Erdogan's Putsch Turkey's Post-Coup Slide into Dictatorship
Turkish President Recep Tayyip Erdogan is taking advantage of last week's failed coup to consolidate his power. As the country slides into a dictatorship, there is a lot at stake for the West. But the effects in Turkey itself promise to be far greater. By SPIEGEL Staff
The sun is setting over Ankara and people are pouring out of the subway onto Kizilay Square in the heart of the Turkish capital. They are waving flags and chanting: "God is great!" and "Death to the traitors!"
In a café located 100 meters (328 feet) away, Esra Can is quickly cramming her cigarettes and smartphone into her purse, rushing to make it back to her apartment before the demonstration in support of Turkish President Recep Tayyip Erdogan gets going. "The mob on the street is unpredictable," she says.
Can, a petite 30-year-old with brown curly hair and red nails, works as a graphic designer in Ankara. She smokes and occasionally enjoys a glass of wine -- and when it comes time to vote, she casts her ballot for the Social Democrats or for left-wing splinter parties. Can says she has always believed in democracy and the rule of law in Turkey despite Erdogan's despotic tendencies. Now, though, she is afraid that her country is sliding down the slippery slope to a dictatorship.

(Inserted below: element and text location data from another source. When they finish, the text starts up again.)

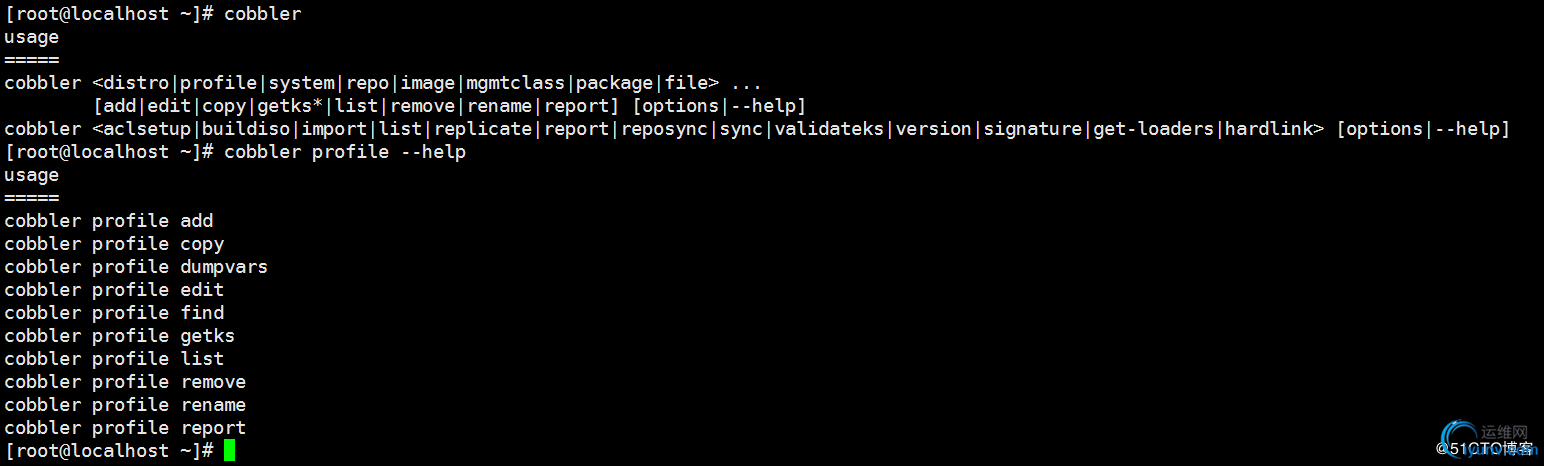Click the "cobbler profile report" line

(125, 428)
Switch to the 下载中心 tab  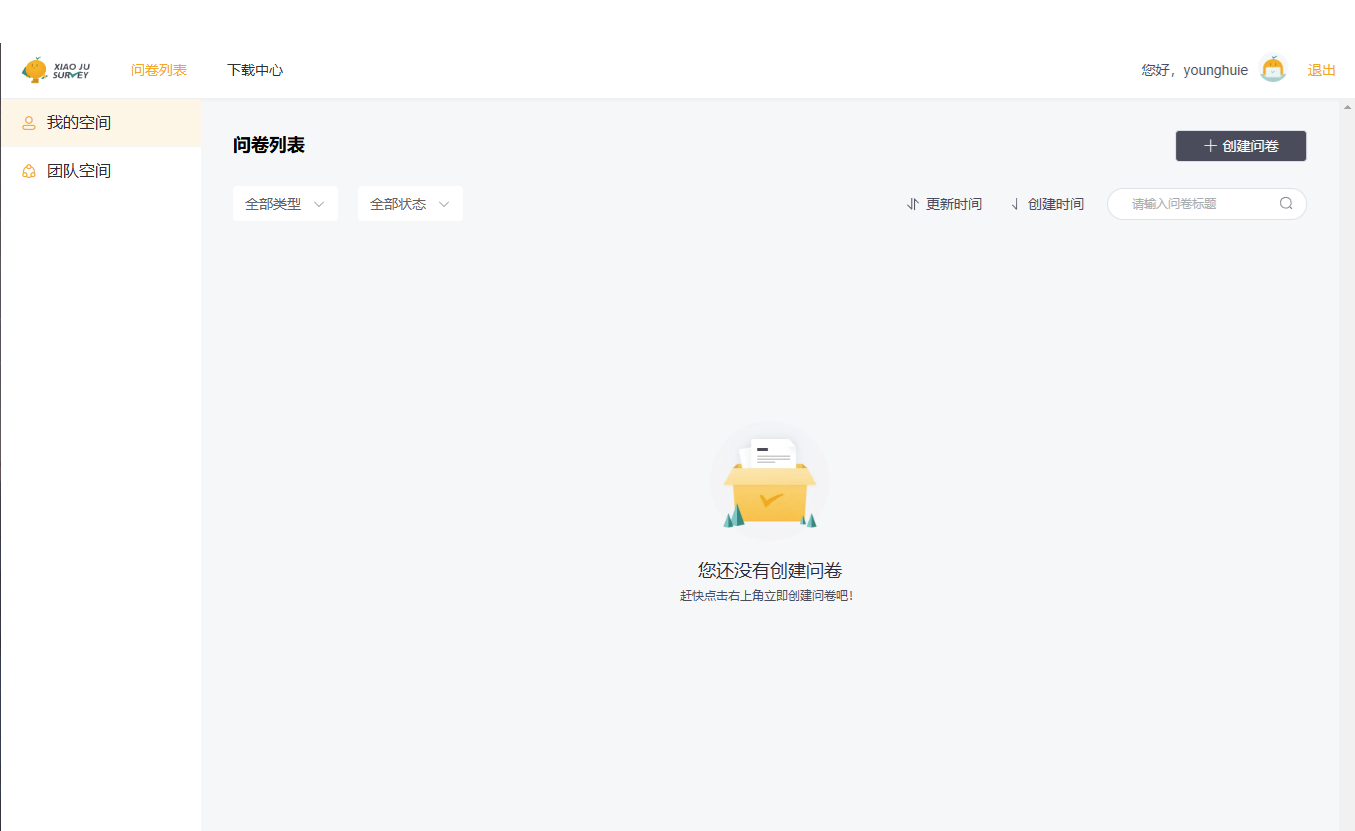tap(255, 70)
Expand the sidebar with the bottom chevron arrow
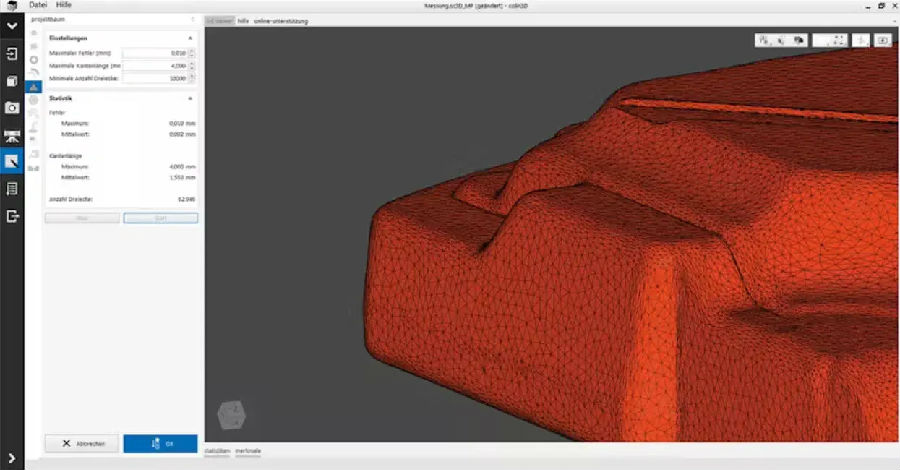The height and width of the screenshot is (470, 900). (12, 457)
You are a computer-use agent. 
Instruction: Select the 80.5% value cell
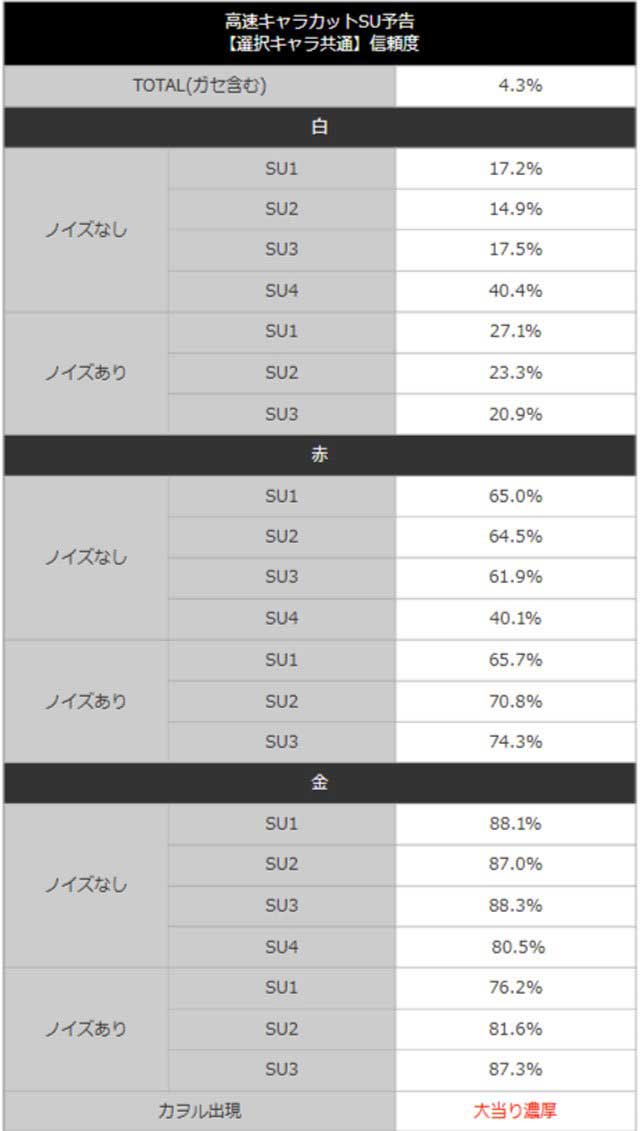[x=517, y=947]
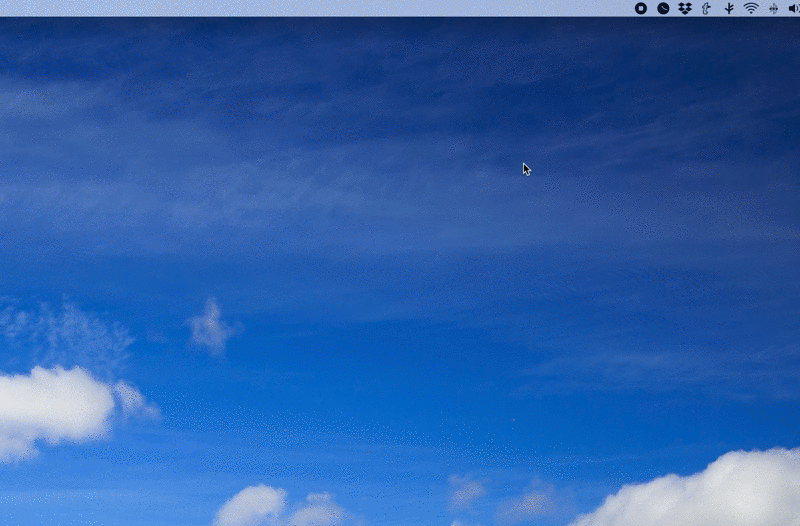800x526 pixels.
Task: Click the dimmed icon left of the volume speaker
Action: pos(773,8)
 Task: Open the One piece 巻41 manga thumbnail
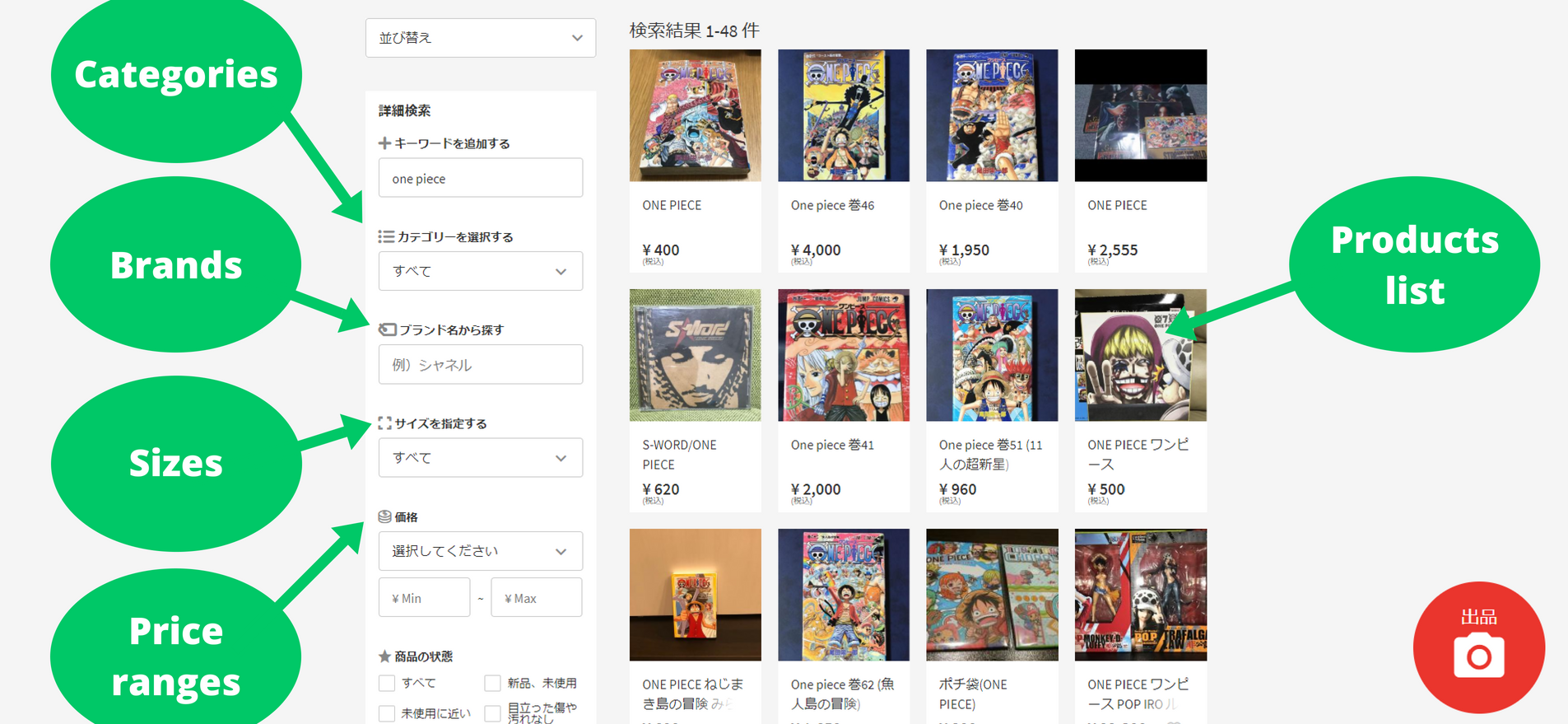pos(844,355)
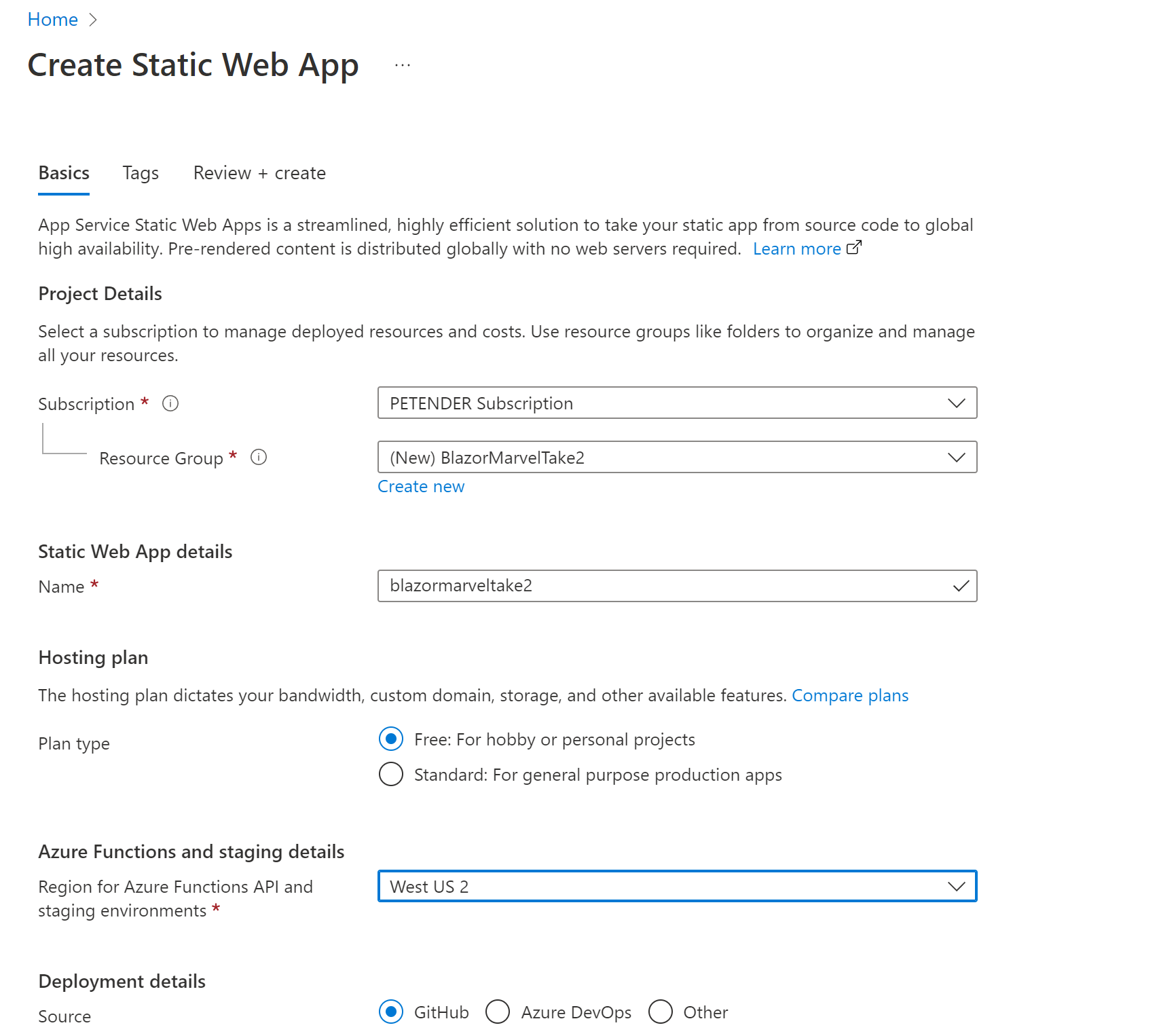Switch to the Tags tab
The width and height of the screenshot is (1161, 1036).
pos(140,173)
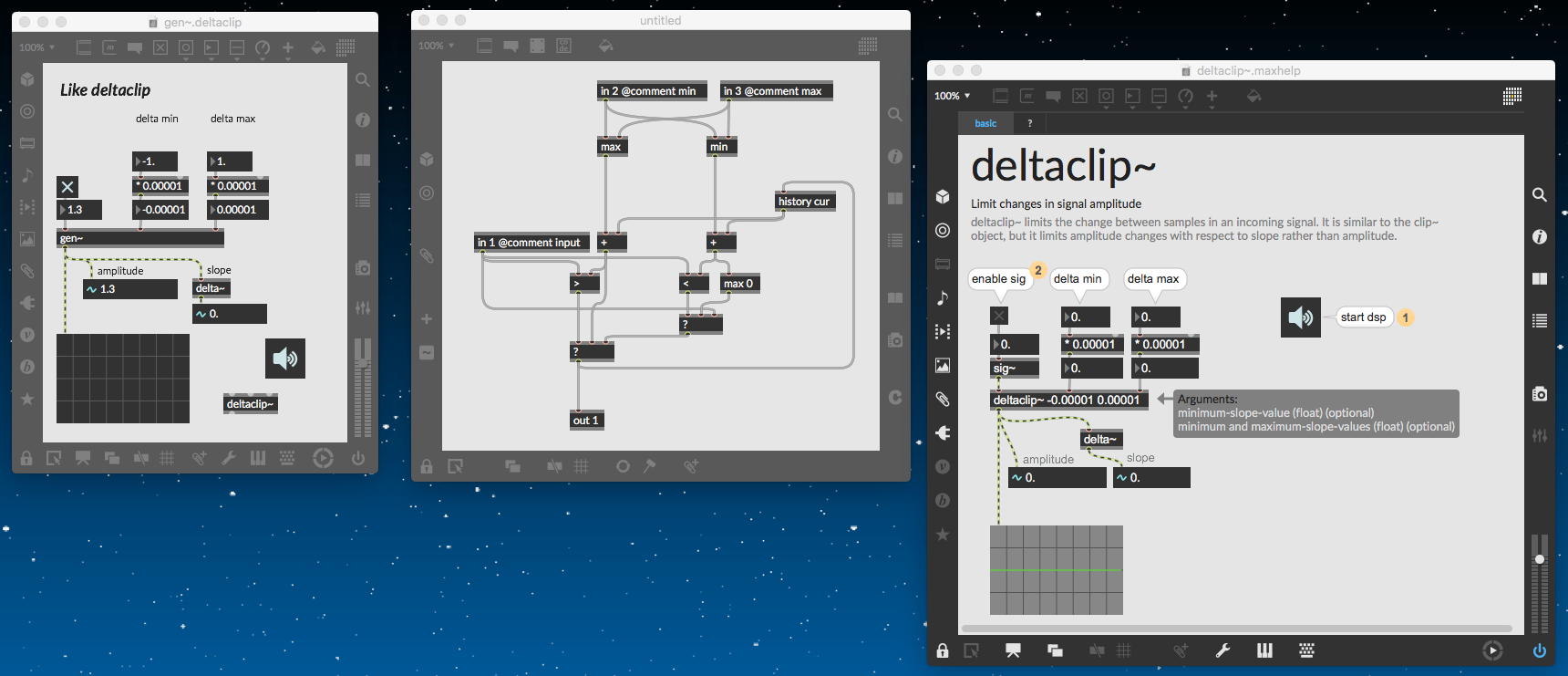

For the first time in almost 36 years, members of the Turkish military sought to topple the government last Friday. They occupied parts of Istanbul and Ankara and bombed the parliament building. Up to 300 people lost their lives and at least 1,400 were injured, including a number of civilians.
Like many people in Turkey, Can was relieved that the government was able to beat back the attempted coup and hoped that the horror of July 15 would unite people. Now, though, she is watching in dismay as Erdogan takes advantage of the conflict to grab for absolute power.
On Wednesday, Erdogan declared emergency rule and partially suspended the European Convention on Human Rights for three months. During that time, the president can rule by decree: He can ignore fundamental rights, such as the right to freedom of assembly and press freedoms, government authorities can impose curfews and media coverage can be outlawed.
A 'Holiday of Democracy'
Erdogan has also announced his intention to "cleanse the state." He wants to have parliament vote on the reintroduction of the death penalty to provide him with the ultimate punishment as he goes after those involved in the coup and he has called on Turkish citizens to occupy streets and squares across the country.
They have listened. Mostly in the evenings, thousands of demonstrators gather in prominent places, such as Ankara's Kizilay Square or Taksim Square in Istanbul. The carry mock gallows and pay homage to their leader Erdogan: "Say the word, and we'll die. Say the word, and we'll kill." Men shoot blanks and speakers incite the mob. Erdogan's loyal prime minister, Binali Yildirim, has spoken of a "holiday of democracy."
But for those in the opposition, for secularists, leftists and liberals -- for people like Can -- the pro-government demonstrations don't seem like a democratic groundswell. Rather, they seem like an Islamist counter-revolution.
Turkey fended off a military takeover, which likely prevented a bloodbath, but the country is now facing weeks and months of agony and havoc. The state apparatus has been brought to a standstill by the wave of purges Erdogan has launched since last Friday and the economy is reeling. The military, too, is in upheaval, with neither a second coup attempt nor a civil war seemingly out of the question.
Western politicians are now looking to Ankara with bewilderment. Turkey has long been a cornerstone of global security architecture and has the second largest military of any NATO member. It is also a bulwark against both Russia and Iran and provides a base of operations for the fight against Islamic State (IS), with American jets taking off from Turkish military bases to launch airstrikes on extremist positions.
'Gift from God'
European Union politicians must also take stock. Until last week, EU leaders -- German Chancellor Angela Merkel in particular -- had depended on Turkey to help keep refugees away from Europe. Might the controversial refugee deal now collapse? One of the promises made by Europe as part of that deal was to accelerate EU accession negotiations, but can it fulfill that promise with Erdogan pursuing autocracy?
Erdogan called the failed uprising a "gift from God," a gift that now gives him the latitude to silence his opponents and critics. His government has claimed that a minority within the Turkish military was responsible for the putsch attempt, but the president has also accused Fethullah Gülen of instigating the coup -- the Turkish cleric who used to be a close ally of Erdogan's but has been living in American exile since the late 1990s.
The president and his entourage have left no doubt about how they intend to react to the revolt: With merciless severity. Erdogan has had over 2,000 soldiers arrested and several tens of thousands of civil servants have been fired. Among them are 36,200 teachers and officials in the Education Ministry, 8,000 police officers and almost 3,000 judges, many of them alleged followers of Gülen. Forty-seven provincial governors were forced to resign as were the deans of all of Turkey's universities. Academics and scientists are no longer allowed to leave the country.
In recent years, it had become increasingly difficult for Turks to criticize Erdogan, with intellectuals and journalists having been arrested and opposition newspapers shut down. Investigative journalism is unlikely to come from the country's large media organizations, says Erol Onderoglu, the Turkish representative of the organization Reporters without Borders. State repression has become too great and the economic interests between the media and the government have become too interwoven, he says.
Now, though, in the wake of the failed coup, what remains of public opposition is likely to disappear entirely. In the last few days, the government has blocked dozens of websites of small, independent media organizations while critical radio and television broadcasters have been taken off the air. "Those who thought Erdogan could be a partner for freedom and reconciliation must now abandon that hope once and for all," Onderoglu says.